Research from the Hackett Group shows that beyond cost savings, improved compliance is one of the largest benefits of supplier consolidation. While each supplier’s track record for compliance and delivery against SLAs will vary, having fewer suppliers enables Facilities Managers to more actively and effectively monitor and manage performance and address it accordingly.
More strategic relationships
Fragmented supplier bases inevitably create silos and barriers to effective communications between parties. By consolidating service providers, Facilities Managers can focus their resources and effort on a much smaller pool of suppliers, exercising greater control over delivery and how it supports the underlying strategy.
3. Rethink the SLA Model
Instead of focussing primarily on KPIs and SLAs, Facilities Managers must move toward an outcome driven model that supports the Client’s strategic goals. KPIs and service level agreements are inherently task and output driven. As a result, they often reduce delivery to a commodity focussed on compliance and cost reduction. To significantly increase their value to client organisations, Facilities Managers must rethink such potentially restrictive agreements with their client organisations and FM support service providers.
Instead, relationships with client organisations and suppliers should be underpinned by mutual trust and the confidence that all activity serves to support agreed strategic outcomes. What this demands from all parties is a more collaborative arrangement from the outset and an emphasis on transparency. The best service providers will move to a more collaborative structure fundamentally rooted in equal responsibility, with a high degree of openness and information sharing.
Although the industry is becoming more outcome driven, there is a dichotomy in the relationships Facilities Managers have with client organisations and specialist service providers. Specifically, while the industry continues to shift its focus to long-term strategic partnerships driven by outcomes, contracts are becoming increasingly consumption based, focussing on the resources used by providers.
Despite the growth of consumption based contracts, FMs need to follow the former trend, encouraging their client organisations to focus on the quality of the delivery as it relates to strategic goals, as opposed to strictly paying only for ‘what is used’.
The same principle needs to apply in Facilities Managers’ relationships with their specialist service providers. Facilities Management companies are becoming increasingly aware of the benefits of bringing in specialist suppliers. To truly move beyond commodity service delivery, FMs need to empower these specialist providers with the autonomy and trust necessary to effectively innovate and utilise their niche expertise.

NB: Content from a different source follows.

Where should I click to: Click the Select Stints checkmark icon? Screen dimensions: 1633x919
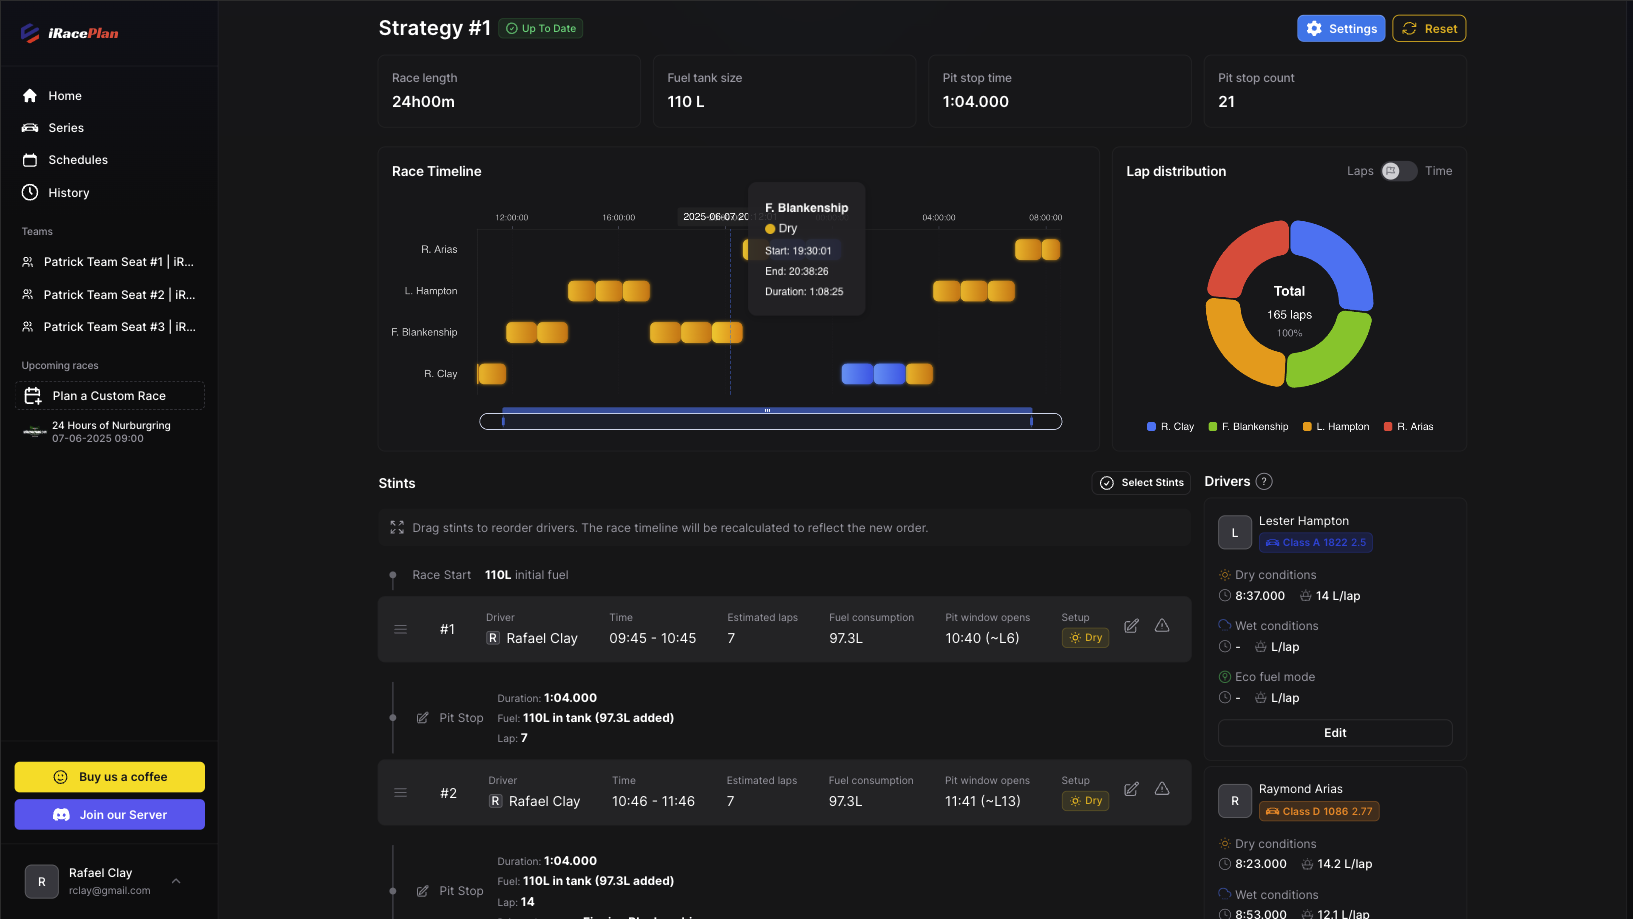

Increasingly companies are finding that the ability to bring in specialist suppliers, particularly where complex technologies or services are concerned, does pay dividends.
By focussing too heavily on consumption and cost reduction, Facilities Managers are at danger of trading opportunities for significant added value for a greater control of expenditure. While this might save money in the short-term, it might also be reflected in the quality of the provider’s delivery and ultimately, how well the client organisation values the FM company altogether.